You have to be a stamp addict to understand what was going on. In this sealed off room is one of the largest and most valuable stamp collections I have ever seen. The funeral director, handling the remains of this lady was ordered by the court to "clean her house" and this same funeral director sold everything in the house to this antique collector - if he cleaned the house as well... everything except the stamps in the sealed off room.
When the courts heard about this "massive and valuable collection, they ordered the antique collector to "take possession of the accumulation and put it in storage until something can be determined."
You see, this woman has no heirs of any sort... thus her estate becomes property of the state. Absolutely no one in this town has a clue about stamps.. no more than you would about pre-columbian native-american artifacts. So, now the courts must decide what to do with this collection, like give the proceeds to charity or to sell and put into the local general budget.
Now I come into the picture. I show up at the storage facility to see the stamps, and in storage is 100s of albums, stockbooks, and boxes and boxes of glassines. Postage alone is in the tens of thousands of dollars, and there are postage lots from most every country in the world, sorted and unstored. (Ready for this... including mint Roos, KGVI, mint NZ pictorials, BOXES OF MINT CHINA, HONG KONG AND INDIA - and mint US going back to 1913, much Washington-Franklin issues - POSTAGE mind you.) Lots of classics, lots of approval type material, lots of everything... everything.
After looking at 5%, I just closed the last stockbook I had open and said, "let's talk." Since I am know for giving appraisals and estimates for estates, lawyers, and the courts, this guy wanted me to write a letter to the court with recommendations.
The first thing I told him was that it had to be removed from storage and immediately put into a weather-controlled environment... immediately, if not sooner. Leaving it in storage, to the elements and humidity, is a crime against philately. This is like using the US Constitution or the Declaration of Independence to practice origami.

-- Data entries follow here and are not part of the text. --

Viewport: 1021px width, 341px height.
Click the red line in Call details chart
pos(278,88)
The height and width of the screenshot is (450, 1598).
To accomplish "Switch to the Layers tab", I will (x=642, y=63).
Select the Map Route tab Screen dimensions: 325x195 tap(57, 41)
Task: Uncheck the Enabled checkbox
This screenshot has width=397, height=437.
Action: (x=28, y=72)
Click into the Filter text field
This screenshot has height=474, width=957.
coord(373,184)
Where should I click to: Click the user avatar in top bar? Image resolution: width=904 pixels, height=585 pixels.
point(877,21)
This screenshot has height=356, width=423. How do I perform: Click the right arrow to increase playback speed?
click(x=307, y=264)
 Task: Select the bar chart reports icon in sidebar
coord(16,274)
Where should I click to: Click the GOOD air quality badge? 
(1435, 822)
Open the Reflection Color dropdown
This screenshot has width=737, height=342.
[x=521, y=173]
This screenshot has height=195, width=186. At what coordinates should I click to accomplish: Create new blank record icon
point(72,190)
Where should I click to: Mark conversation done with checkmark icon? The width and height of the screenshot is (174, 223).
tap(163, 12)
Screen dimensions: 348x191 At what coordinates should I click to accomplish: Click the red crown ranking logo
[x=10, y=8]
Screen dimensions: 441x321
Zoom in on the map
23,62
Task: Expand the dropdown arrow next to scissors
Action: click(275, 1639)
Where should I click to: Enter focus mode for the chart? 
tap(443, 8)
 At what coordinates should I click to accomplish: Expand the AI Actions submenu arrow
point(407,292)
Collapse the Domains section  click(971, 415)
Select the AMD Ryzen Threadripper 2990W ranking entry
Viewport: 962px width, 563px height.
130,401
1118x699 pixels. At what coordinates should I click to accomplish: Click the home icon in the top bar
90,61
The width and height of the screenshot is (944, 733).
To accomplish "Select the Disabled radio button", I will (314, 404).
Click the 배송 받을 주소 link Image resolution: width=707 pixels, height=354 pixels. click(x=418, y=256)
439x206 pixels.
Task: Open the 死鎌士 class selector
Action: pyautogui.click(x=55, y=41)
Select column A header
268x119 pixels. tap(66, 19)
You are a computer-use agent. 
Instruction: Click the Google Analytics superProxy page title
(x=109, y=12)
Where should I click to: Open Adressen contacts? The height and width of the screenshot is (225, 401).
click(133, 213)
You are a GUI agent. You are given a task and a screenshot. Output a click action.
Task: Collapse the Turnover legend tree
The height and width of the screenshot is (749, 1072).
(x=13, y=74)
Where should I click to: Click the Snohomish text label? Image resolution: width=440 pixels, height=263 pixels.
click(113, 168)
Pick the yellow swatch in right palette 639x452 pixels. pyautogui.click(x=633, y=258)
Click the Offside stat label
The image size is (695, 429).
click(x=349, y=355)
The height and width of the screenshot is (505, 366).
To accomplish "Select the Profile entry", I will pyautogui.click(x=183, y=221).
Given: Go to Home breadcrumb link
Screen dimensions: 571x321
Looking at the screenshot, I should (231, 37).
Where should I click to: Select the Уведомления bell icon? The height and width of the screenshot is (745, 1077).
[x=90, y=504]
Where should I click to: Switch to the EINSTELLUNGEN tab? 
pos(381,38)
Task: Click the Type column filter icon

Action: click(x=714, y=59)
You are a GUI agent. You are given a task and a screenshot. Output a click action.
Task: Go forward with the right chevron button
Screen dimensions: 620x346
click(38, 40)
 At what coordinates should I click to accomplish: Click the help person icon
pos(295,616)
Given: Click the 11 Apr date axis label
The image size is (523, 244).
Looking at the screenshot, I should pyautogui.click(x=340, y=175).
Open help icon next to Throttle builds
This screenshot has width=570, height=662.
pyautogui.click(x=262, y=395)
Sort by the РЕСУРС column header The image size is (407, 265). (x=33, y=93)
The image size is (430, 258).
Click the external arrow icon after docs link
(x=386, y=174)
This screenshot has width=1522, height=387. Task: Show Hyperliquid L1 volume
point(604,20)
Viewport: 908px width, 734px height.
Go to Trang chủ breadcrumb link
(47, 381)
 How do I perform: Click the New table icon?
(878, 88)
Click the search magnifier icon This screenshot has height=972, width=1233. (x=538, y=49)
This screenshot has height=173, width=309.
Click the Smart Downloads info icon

We are working on getting this collection/accumulation to a weather controlled environment, but you know how the courts work... slower than molasses in a dripping contest. They ain't got no dog in this fight, so why care?
Upon leaving, I told the custodian that it is inconceivable that this lady didn't plan better... which is why she always talked about it.. she just didn't know what to do. Later she was put into a nursing home, and no one at the nursing home understood what she meant by "her stamp collection." They just all wrote it off to senility and prattle.
Well, the collection is still sitting there, in the storage unit... complete Vatican to somewhere in the 90s, complete this, complete that, sheets of this, sheets of that... just sitting there waiting for someone to do something, mainly the courts.
On the way home, I told the person riding with me, that I could not believe that such a collection was not .. how do you say it?... not planned for. Poor lady. Then the person riding with me gave me an incredulous look and said, "what? you have 20 times that much, and more far more valuable. Your collection is stuffed away in 400 banker boxes. You have never been married and have no children. If you accidentally died tomorrow, how would you be any different?"
That was 36 hours ago... i haven't slept since.